▶ [ABOUT THIS EXERCISE]: Scan the records below for the word "agent". Copy each line where it appears.

▶ [Records from a data collection]:
........

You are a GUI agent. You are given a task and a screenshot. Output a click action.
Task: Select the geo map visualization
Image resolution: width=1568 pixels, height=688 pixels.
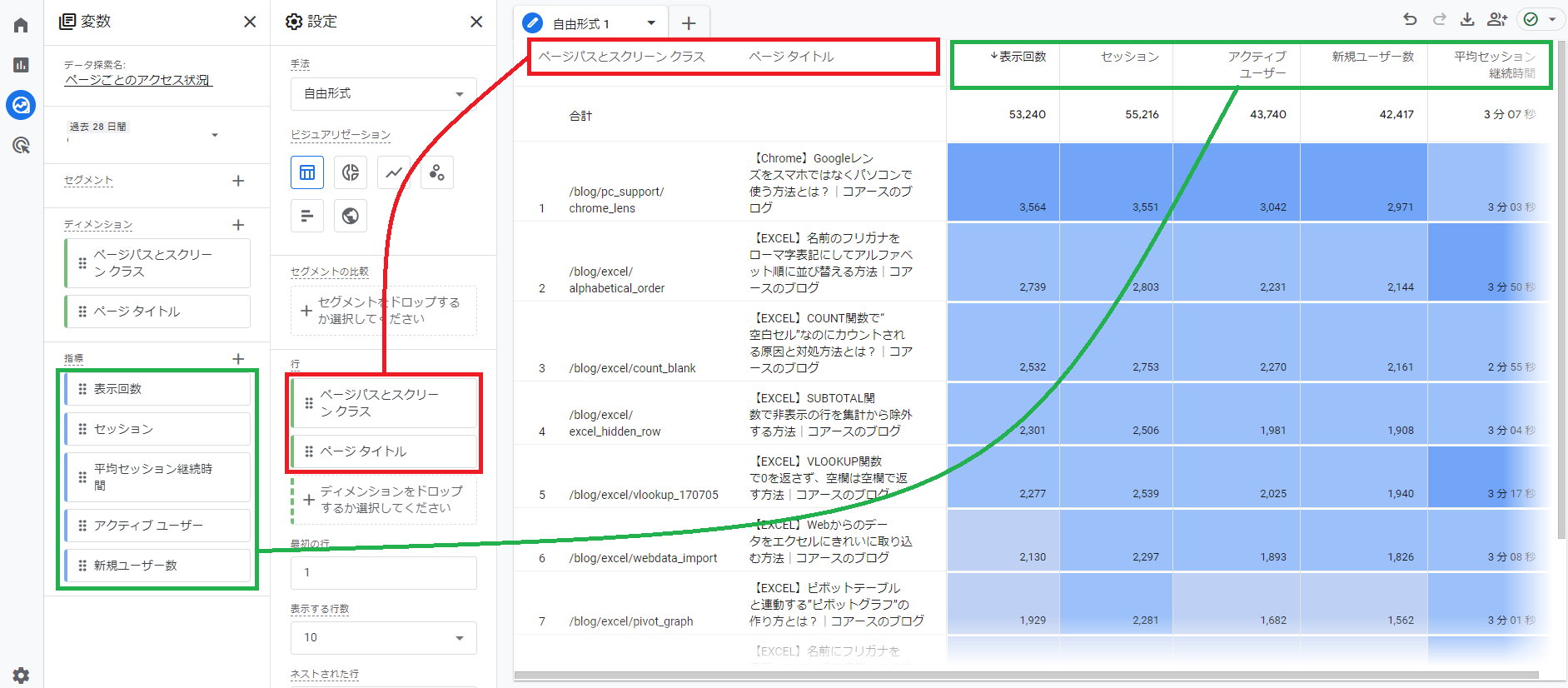[351, 216]
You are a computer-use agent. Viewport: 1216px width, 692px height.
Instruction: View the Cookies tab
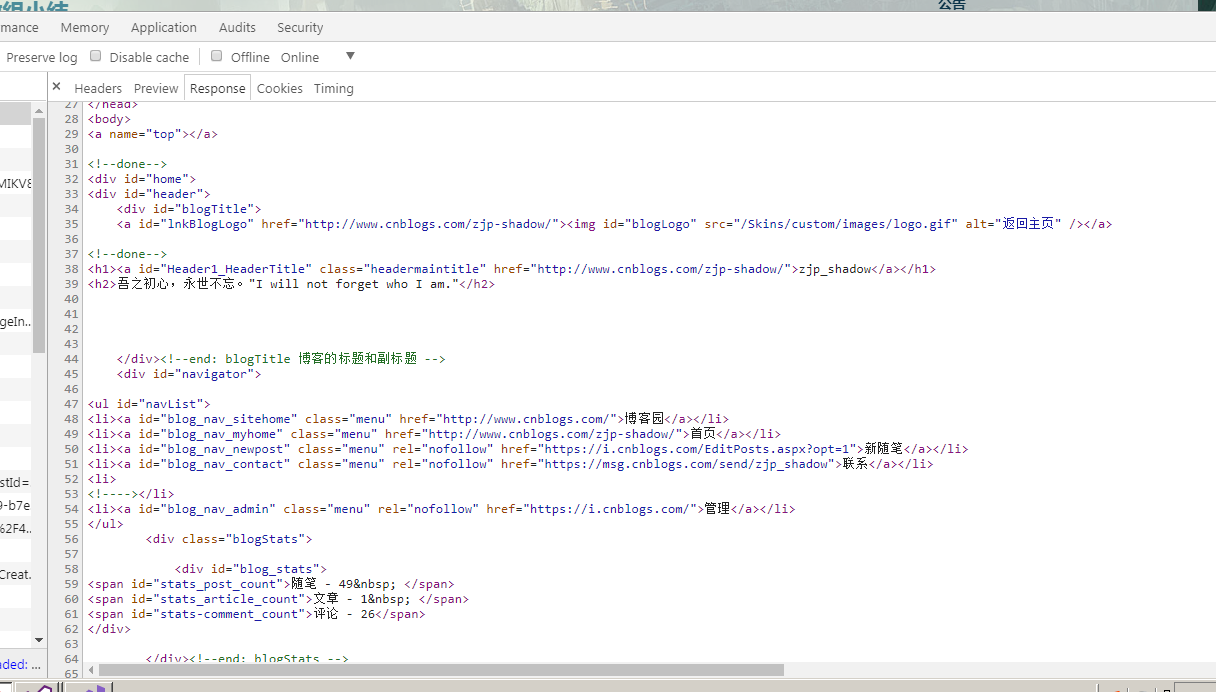pos(279,88)
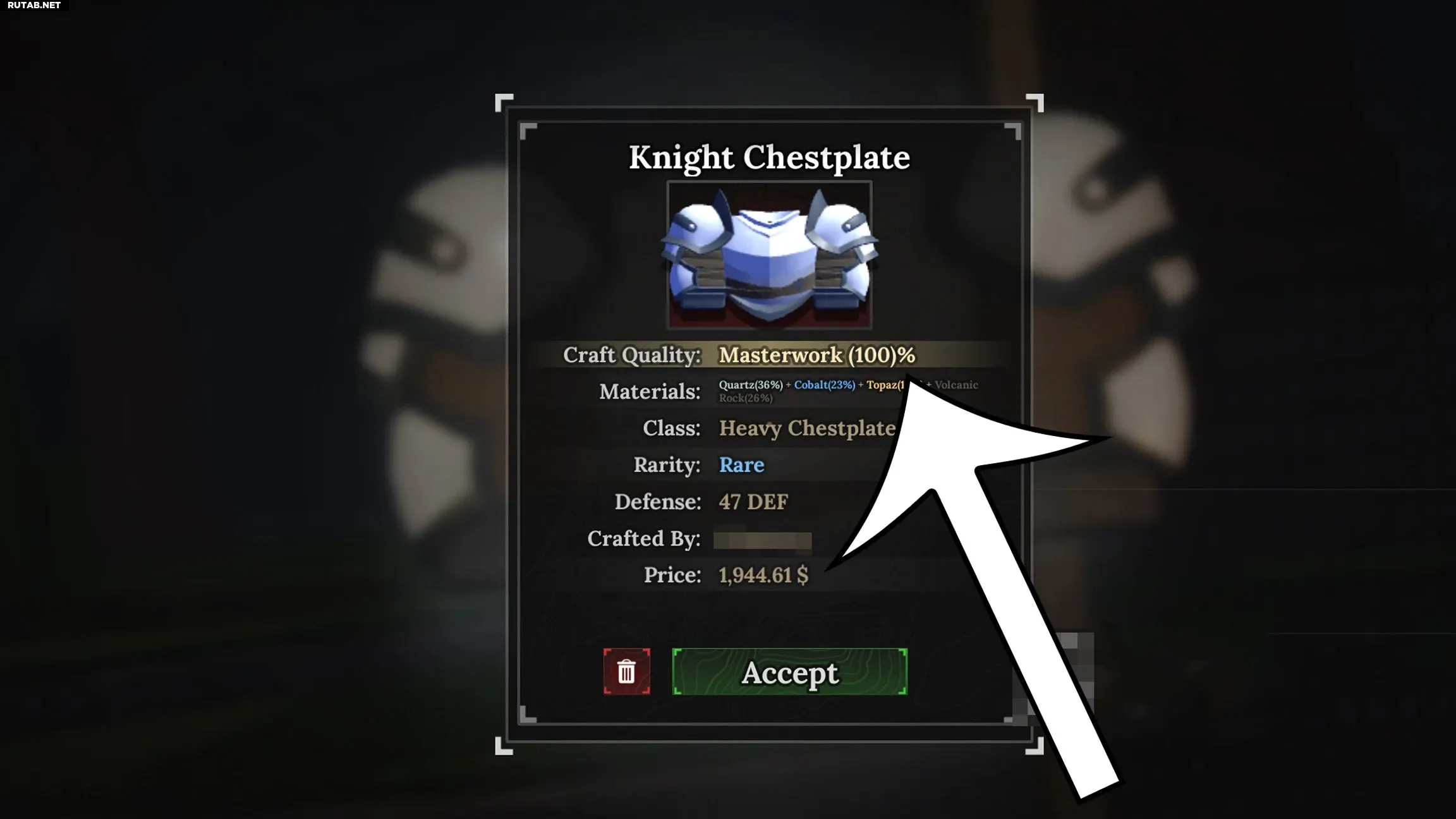Click the Materials label

[650, 392]
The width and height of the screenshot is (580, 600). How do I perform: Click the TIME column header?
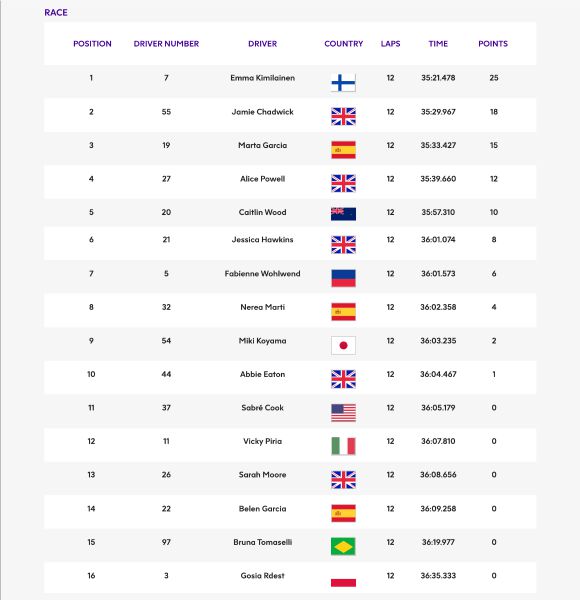[x=438, y=44]
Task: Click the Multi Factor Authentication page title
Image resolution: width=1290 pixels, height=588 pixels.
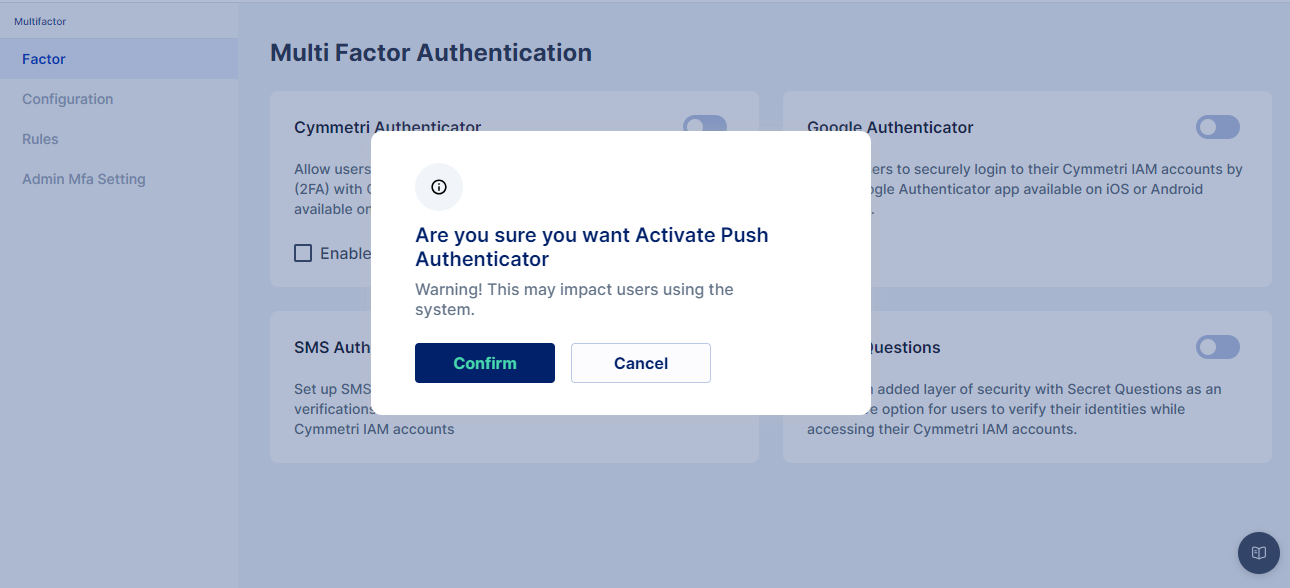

........

▶ [FINISHED EXERCISE]:
You are a GUI agent. You are given a task and a screenshot. Output a click action.
You are a computer-use agent. Viewport: 1216px width, 692px height.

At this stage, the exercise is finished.